EARLY ANIMATORS OBSERVED the interesting fact that most natural actions follow an arced path. They then practiced applying this trait to their animation to create more appealing movement. This came to be known as the principle of “arcs”. To avoid giving mechanical, robotic performances, check your animation constantly by tracking objects on screen and make sure they do not follow linear paths. Remember to check your arcs from all angles first, but finally and most importantly from your camera view; this is the view the audience will see!
Another very common mistake is to only track arcs on major body controls. As animators, we tend to bias our attention to the controls that give us the gross pose of a character: Root, Hand IK, Foot IK, and Head. All too often, beginning animators will then try to track the arcs of their animation, but because of all the attention and time spent using only four or five main controls, will only look to these areas for smoothing.

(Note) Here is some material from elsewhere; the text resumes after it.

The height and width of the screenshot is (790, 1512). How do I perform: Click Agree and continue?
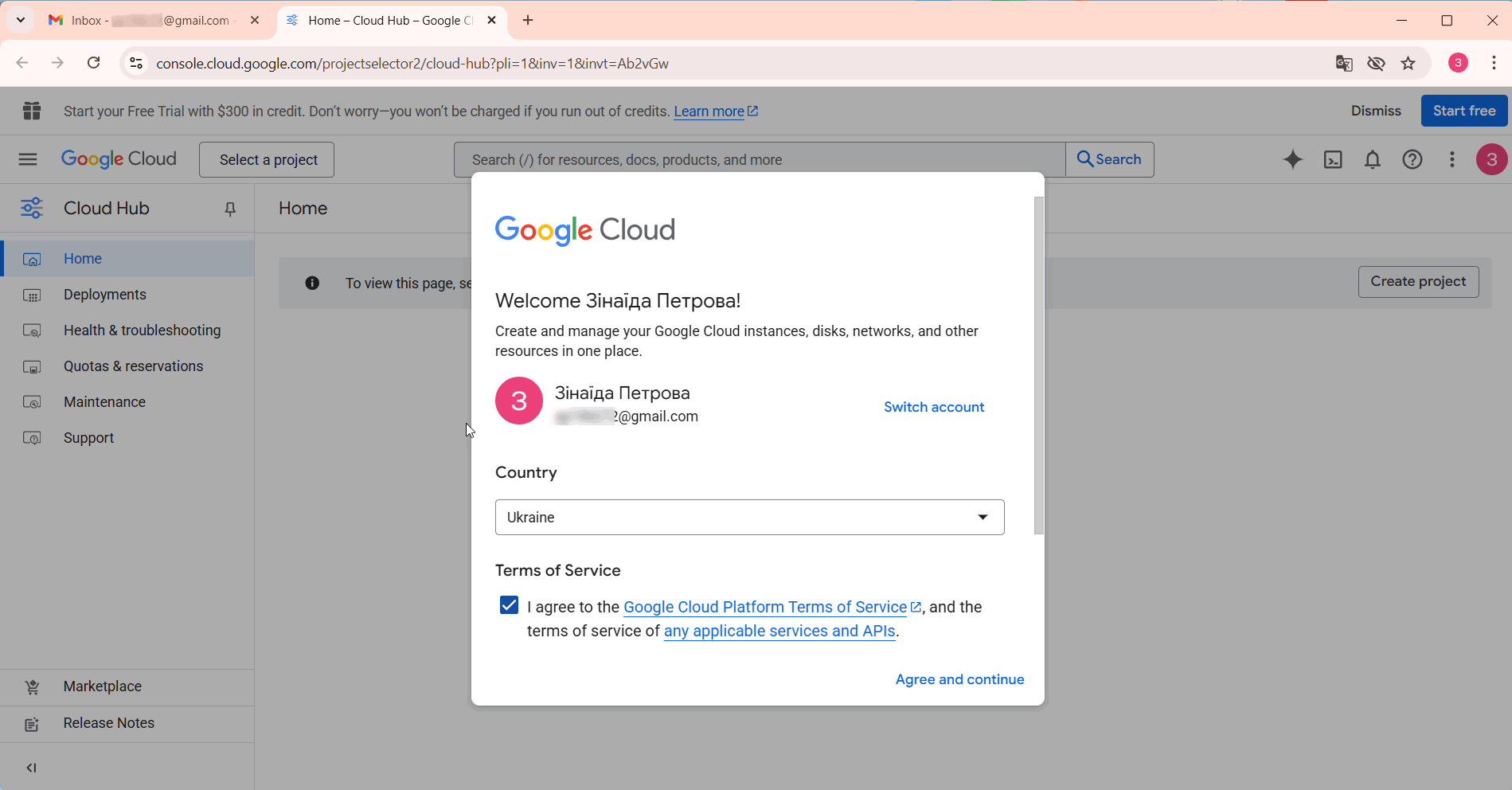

This can lead to a visual discontinuity within the animation of the body. Instead, you have to look at the entire body, and determine the forces in the body. A fantastic resource for learning how to determine the force in a pose is the book Force: Dynamic Life Drawing for Animators, published by Focal Press. Investigate how the entire pose itself has rapidly changing, dynamic shapes, all of which need to move naturally and on arcs.
For our purposes, we are going to adjust the arcs on a full- body turn animation. Our character is looking towards screen left, when he suddenly turns and looks towards screen right. There is no breakdown key in the middle of the turn, meaning there is only a very drab, linear interpolation happening between the left and right poses. To fix this, we are going to add a breakdown and improve the arcs of the turn.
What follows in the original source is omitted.